Alle Vorstandsmitglieder werden von der Mitgliederversammlung einzeln und in verschiedenen Wahlgängen gewählt. Liegen mehrere Vorschläge vor, ist eine geheime Wahl erforderlich. Gewählt ist, wer die Mehrheit der gültigen Stimmen der anwesenden Mitglieder auf sich vereinigt. Der Vorstand ist alle zwei Jahre neu zu wählen. Die Wahl soll in den drei ersten Monaten des Kalenderjahres erfolgen.

Bis zur Wahl eines neuen Vorstandsmitgliedes bleibt das alte Mitglied im Amt. Ersatzwahlen werden für den Rest der Amtszeit vorgenommen.

Der Vorstand gibt sich eine Geschäftsordnung. Er ist ermächtigt Hilfskräfte gegen Bezahlung einzustellen.

 

Der Vorstand ist beschlussfähig, wenn mehr als die Hälfte der Vorstandsmitglieder anwesend sind. Beschlüsse werden mit einfacher Mehrheit gefasst, bei  Stimmgleichheit entscheidet die Stimme des Vorsitzenden.

Tritt ein Vorstandsmitglied vor Ablauf seiner Wahlperiode zurück, ernennt der Vorstand kommissarisch bis zur Neuwahl in der nächsten Mitgliederversammlung einen Nachfolger.

 

Der Rücktritt aus dem Vorstand ist dem Verein schriftlich anzuzeigen.

 

Der Ehrenvorsitzende ist berechtigt, an allen Vorstandssitzungen teilzunehmen und ist einzuladen.
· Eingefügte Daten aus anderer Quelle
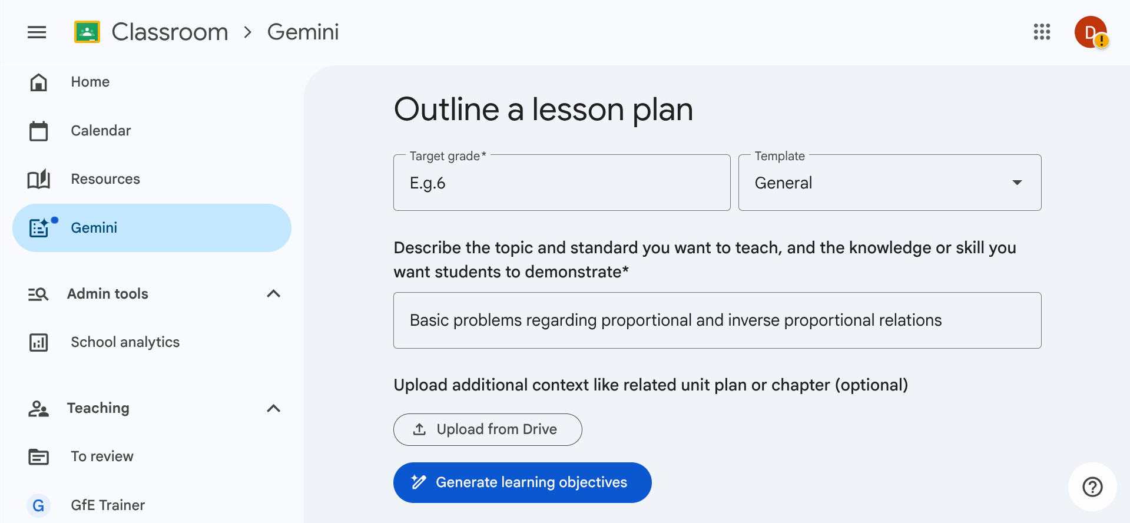Open To review in sidebar
Viewport: 1130px width, 523px height.
(102, 456)
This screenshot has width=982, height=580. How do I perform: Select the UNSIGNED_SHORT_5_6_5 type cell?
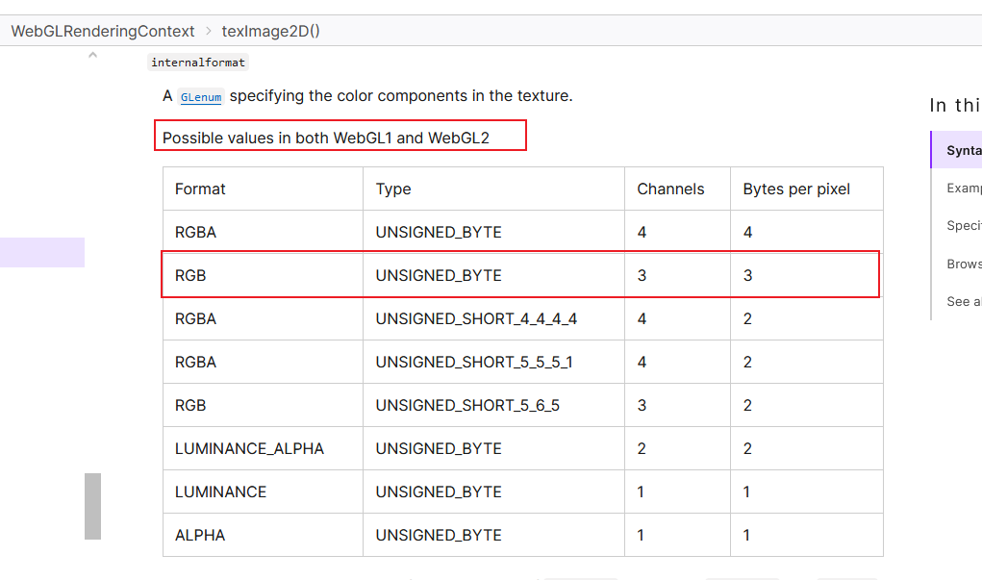(x=467, y=405)
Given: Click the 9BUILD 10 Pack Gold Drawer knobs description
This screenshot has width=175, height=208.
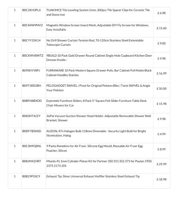Looking at the screenshot, I should [99, 58].
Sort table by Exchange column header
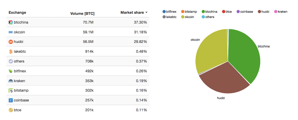 17,12
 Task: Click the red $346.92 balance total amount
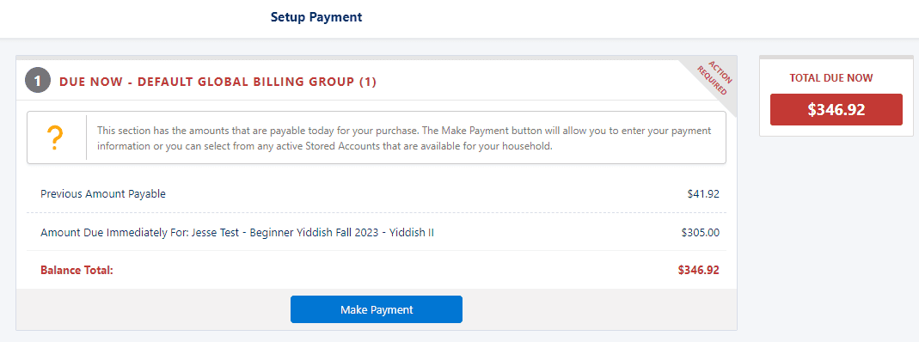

Er hat im Vorstand kein Stimmrecht sondern beratende Funktion.

 

 

12.

Nach Abschluss des Kalenderjahres, bis spätestens Ende März des folgenden Jahres, hat eine Jahreshauptversammlung stattzufinden.

 

Die Einberufung sowie die Einladung durch den Vorstand an die Mitglieder erfolgt schriftlich, entweder per Email oder per Post, falls keine E-Mailadresse vorliegt.

Zusätzlich wird die Einladung auf der Internetseite des Vereins bekannt gemacht.

 

Sind mehrere Familienangehörige Vereinsmitglied, genügt der Versand an eines der Familienmitglieder.

 

Die Tagesordnung sowie eventuelle Anträge sind der Einladung beizufügen.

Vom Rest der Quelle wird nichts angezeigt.